__Source extract__:
Un-ringfenced funding is also provided to local authorities under the Waste Performance and Efficiency Grant, which is supporting new and more efficient ways to deliver waste reduction, increase recycling and divert waste from landfill. Local authorities are free to choose which projects they support to achieve these objectives. Local authorities received £45 million in 2005-06, £105 million in 2006-07. £110 million is allocated for 2007-08.
My Department has no plans to set specific targets for anaerobic digestion. However, we are committed to making the most of the potential of anaerobic digestion to contribute to a number of our key objectives: reducing greenhouse emissions, improving air and water quality, and a growth in the production of renewable energy.
The UK Biomass Strategy and the recently published Waste Strategy for England 2007 set out the important contribution which anaerobic digestion can make to achieving these objectives. Waste Strategy for England 2007 identifies anaerobic digestion as the preferred technology for recovering energy from waste and outlines measures to promote its greater uptake. It particularly encourages local authorities and businesses to consider using anaerobic digestion to treat separately collected food waste.
In the Energy White Paper, the Government announced that we would be consulting on the banding of the renewables obligation. Under these proposals, electricity produced by anaerobic digestion would receive two renewable obligation certificates per megawatt hours.
The Environment Agency has agreed to develop a standard for digestate in 2007-08. This will allow modern regulatory principles to be applied to the use of this material and bring certainty to when this material is considered to be “fully recovered”. This should help to facilitate the development of markets for digestate.
The total organic household waste collected by local authorities in England for central composting since 2000 is shown in the following table1. This is also expressed as a percentage of total household waste arisings. 2006-07 figures are not yet available. Based on an extrapolation from historical growth rates, the Waste and Resources Action Programme estimates the figure is likely to be between 2.9 million and 3.2 million tonnes.
Compost tonnages (Thousand tonnes) As percentage of total household waste 2000-01 798 3.2 2001-02 954 3.7 2002-03 1,189 4.6 2003-04 1,362 5.4 2004-05 1,960 7.6 2005-06 2,439 9.6
DEFRA does not hold specific figures for the amount of waste that is aerobically or anaerobically digested. However, a report from the Composting Association estimated that less than 1 per cent. of total waste was composted at centralised sites using anaerobic digestion. This estimate is based on a sample of compost producers which responded to the Composting Association survey.

__Questions__:
(a) Quote the waste policy text word for word from "My Department has" to "of renewable energy.".
(b) Condense the paragraph of the waste policy text that begins "The Environment Agency has agreed" into a short bulleted list of its main facts.

__Data supplied__:
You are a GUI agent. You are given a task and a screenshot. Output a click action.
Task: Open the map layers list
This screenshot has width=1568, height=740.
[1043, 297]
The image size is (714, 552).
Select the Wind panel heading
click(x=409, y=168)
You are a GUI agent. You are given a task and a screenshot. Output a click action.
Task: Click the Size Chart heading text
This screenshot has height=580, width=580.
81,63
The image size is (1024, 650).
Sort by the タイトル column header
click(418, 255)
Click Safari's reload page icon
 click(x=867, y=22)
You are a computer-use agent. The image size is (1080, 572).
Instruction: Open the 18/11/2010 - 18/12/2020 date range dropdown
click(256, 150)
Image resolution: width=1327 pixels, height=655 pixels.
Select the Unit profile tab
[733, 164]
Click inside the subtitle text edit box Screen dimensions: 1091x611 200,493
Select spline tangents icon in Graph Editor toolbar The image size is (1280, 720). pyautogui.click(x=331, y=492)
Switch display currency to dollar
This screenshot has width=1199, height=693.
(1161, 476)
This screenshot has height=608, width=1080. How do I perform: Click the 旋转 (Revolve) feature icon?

__Replies__:
(a)
My Department has no plans to set specific targets for anaerobic digestion. However, we are committed to making the most of the potential of anaerobic digestion to contribute to a number of our key objectives: reducing greenhouse emissions, improving air and water quality, and a growth in the production of renewable energy.

(b)
- The Environment Agency has agreed to develop a standard for digestate in 2007-08.
- The standard will allow modern regulatory principles to be applied to the use of digestate.
- It will bring certainty about when digestate is considered "fully recovered."
- It should help the development of markets for digestate.